CricketAthletes can be the most interesting of people. That’s why I like writing about them. There’s almost always a good story behind the development of their talent, their victories and defeats, and “what it all means” to them. There are very few athletes and coaches who are thoroughly bad apples. I tend to write with sympathy and empathy about most sports personalities – or at least I try to.

That said, I value “objectivity” in the coverage of teams and the description of contests. Excessive shilling and one-sided, polemical writing are repulsive; and Lord knows, we have enough of that in the coverage of politics and business.

I simply must share with you the following passage cited by American journalist Edwin Newman in his book “Strictly Speaking.” It is by an Australian sports writer who traveled to the UK with his nation’s cricket team back in the sixties or thereabouts.

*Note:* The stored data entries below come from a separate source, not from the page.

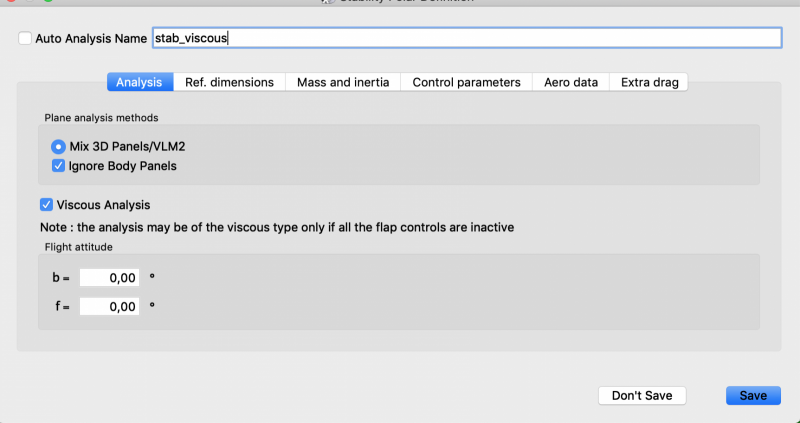Go to the Mass and inertia tab
Screen dimensions: 800x423
(x=343, y=82)
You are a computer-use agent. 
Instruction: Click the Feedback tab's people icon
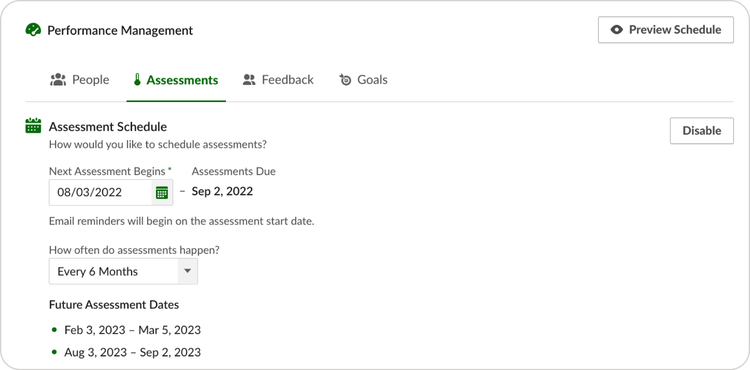point(249,79)
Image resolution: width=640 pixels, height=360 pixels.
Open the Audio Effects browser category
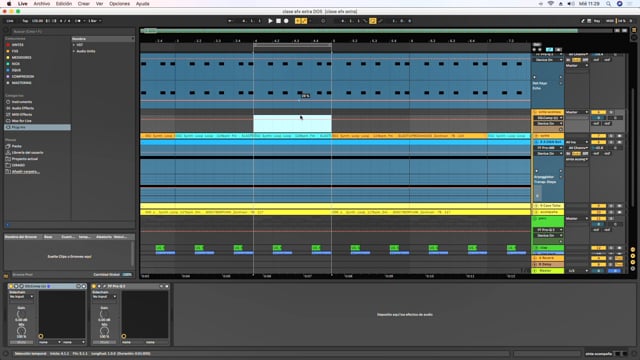(x=23, y=108)
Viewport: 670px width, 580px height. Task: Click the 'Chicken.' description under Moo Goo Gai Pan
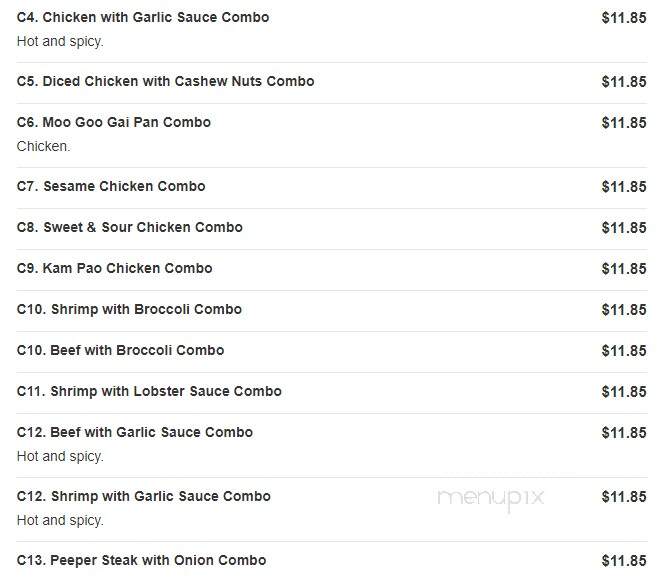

The writer took umbrage at the British sportswriters’ personal attacks on the lads he was covering, even as he properly critiqued the team’s play. I like this guy’s attitude. Keep this in mind the next time an investigative sports journalist trumpets a scoop about some Patriot’s peccadillo or Bruin’s blunder.

“As an old cricketer, I am a bit of a fogey when it comes to the privacy of dressing rooms, which belong exclusively to the players, and I purposely have not stayed in the same hotels as the Australians. If players on a tour as long as this want to let their hair down occasionally, they are entitled to do so in privacy and it would be more than odd if fit-to-busting young athletes did not want to go on the rampage occasionally with a few drinks and songs.

“Cricketers of any country are no parlour saints. The Australians did not emerge with flying colours from Scotland and Northampton. They were careless in their approach to both games and at Northampton apparently offended the shop steward of the waitresses by helping themselves to cheese and biscuits.

“Manager Ray Steel, a splendid manager with discipline but no stuffiness, dressed them down in no uncertain terms over their playing approach. He did not mention the cheese and biscuits.

“My hackles rise when I think they are criticized unfairly and it often strikes me as odd how the bare one or two, who were possibly no plaster saints on the field themselves, are so eager to dip their pens in vitriol against the Australians. You would think we are not of the same stick.

“Once again, I say I am proud of these young Australians, even if they do not ask for the biscuits and cheese to be passed. “

It is what it is, and that’s telling it like it is. Good on ya, Mate.